The Sunday Times of London, 
Amitav Ghosh was a student in Delhi in 1978 when a tornado came whipping through the city. Ghosh said he ducked behind a building as the twister hit and later killed 30 people and wounded 700, many of them yards from where he was standing. For several decades, he tried and failed to use the experience in his fiction. What he had seen was too freakish to ring true.
Now, however, fast foward to 2019, and Ghosh has come around to the freakish.

There are twisters in ''Gun Island,'' his 9th novel, a mad, mystical migration saga. There are also floods, wildfires and snakes, millions of them, in the trees, on the beaches. “They’re all over my body, they’re wrapped around my hands, they’re under my feet,” cries one unfortunate victim.

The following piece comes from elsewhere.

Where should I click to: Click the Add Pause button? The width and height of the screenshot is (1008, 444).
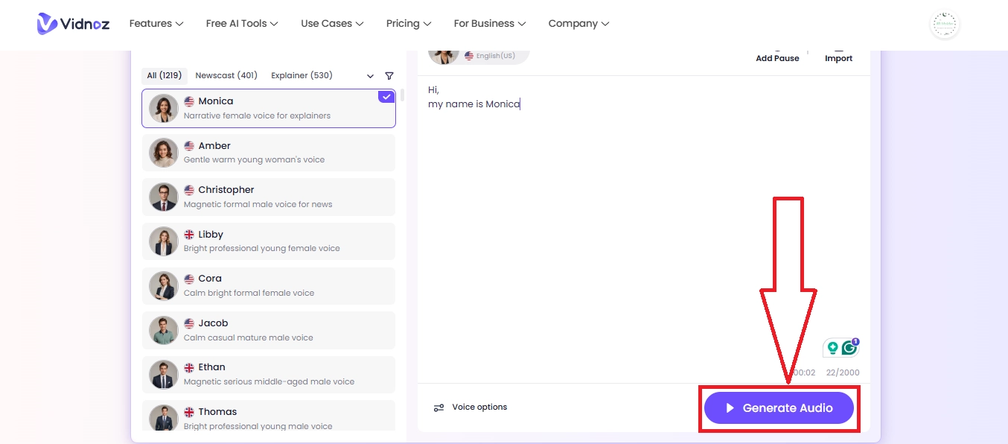tap(777, 57)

What changed? Well, the climate. In his non-fiction essay book ''The Great Derangement ''( from 2016), Ghosh argued that the realist novel is too bourgeois a form to deal with climate catastrophe. In the coming years, outlandish events, such as yellow-bellied snakes tormenting Los Angeles, will seem commonplace. And yet it’s impermissible, almost embarrassing, to reproduce such occurrences in literary fiction. Here then is his attempt to find a new form for the Anthropocene era. You might call it deranged realism.

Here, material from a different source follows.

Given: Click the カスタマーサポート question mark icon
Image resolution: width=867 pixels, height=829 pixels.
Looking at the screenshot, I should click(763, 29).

Our narrator is Dinanath Datta (“Deen”) a “rational, secular, scientifically minded” Brooklyn-based rare-book dealer, who is lonely as he approaches his sixties. On his annual trip to Calcutta, he hears an obscure Bengali myth about a Gun Merchant who was chased across the world by the snake goddess Manasa Devi.
Deen agrees to visit the goddess’s shrine in the Sundarbans, the mangrove forests between India and Bangladesh, when he finds there is “an interesting woman” connected to the area: a marine biologist named Piya (also the protagonist of Ghosh’s 2004 novel The Hungry Tide). Piya’s adopted son, Tipu, guides Deen across the swamps — but his day job is people-trafficking.

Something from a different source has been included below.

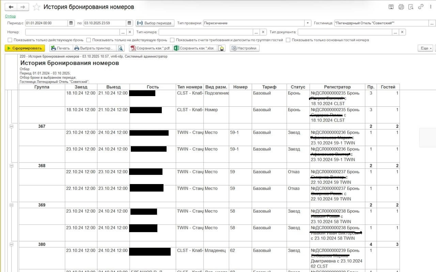Check "Показывать только не действующую бронь"
The height and width of the screenshot is (272, 436).
(89, 40)
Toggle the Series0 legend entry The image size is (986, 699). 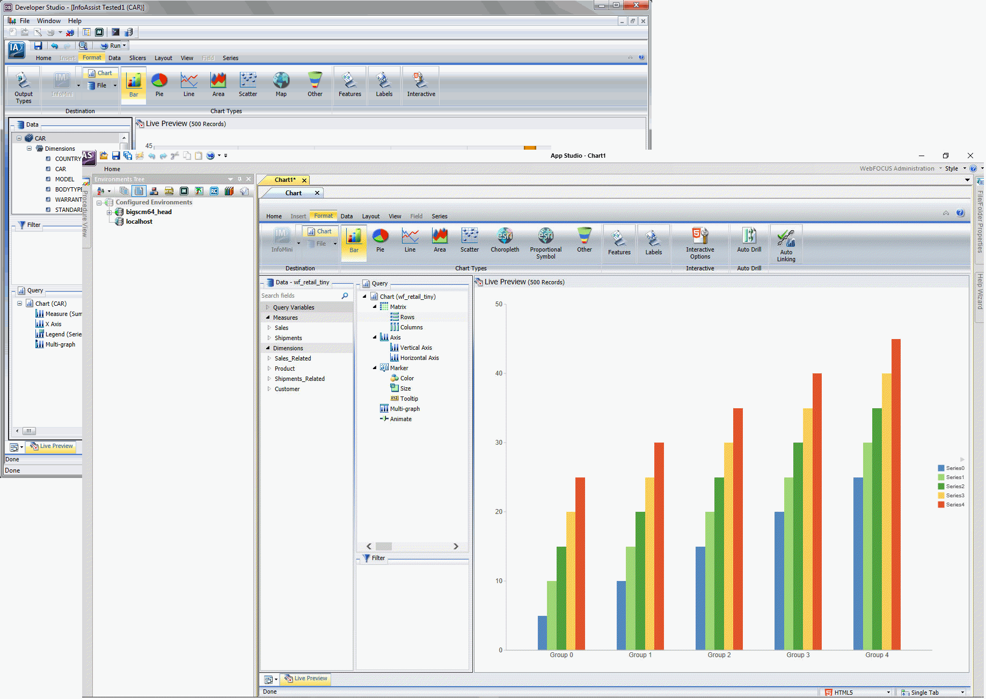(954, 468)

As Deen’s life becomes bound up with that of the Gun Merchant, he sees parallels with the climactic upheavals of the Little Ice Age of the 17th century. Meanwhile, his friend Cinta, an Italian professor, outlines the hidden history of Bengali-Venetian trade, while dispensing sibylline wisdom that unsettles Deen: “‘People think that knowing the future can help you prepare for what is to come,’ she says, ‘but often it only makes you powerless.’”

     

At times, the combination of mystical symbols and bad dialogue (“Oh hell! A king cobra’s bite can kill an elephant”) call to mind a Bengali Da Vinci Code. TheFrench cartoon character Tintin is never far away either: all those kindly professors and hair-raising encounters with wildlife. But ''Gun Island'' is a book of reckless and persuasive scope, a huge, rambunctious reckoning with our environmental declension. Ghosh draws strong parallels between human and animal displacement, as refugee boats and migrating whales meet in the ocean.
It’s hard to think of a literary novel since Graham Greene’s ''The End of the Affair'' that abounds so unashamedly in miracles. Both books challenge notions of what is plausible in realist fiction. If it is a failure, then it fails beguilingly.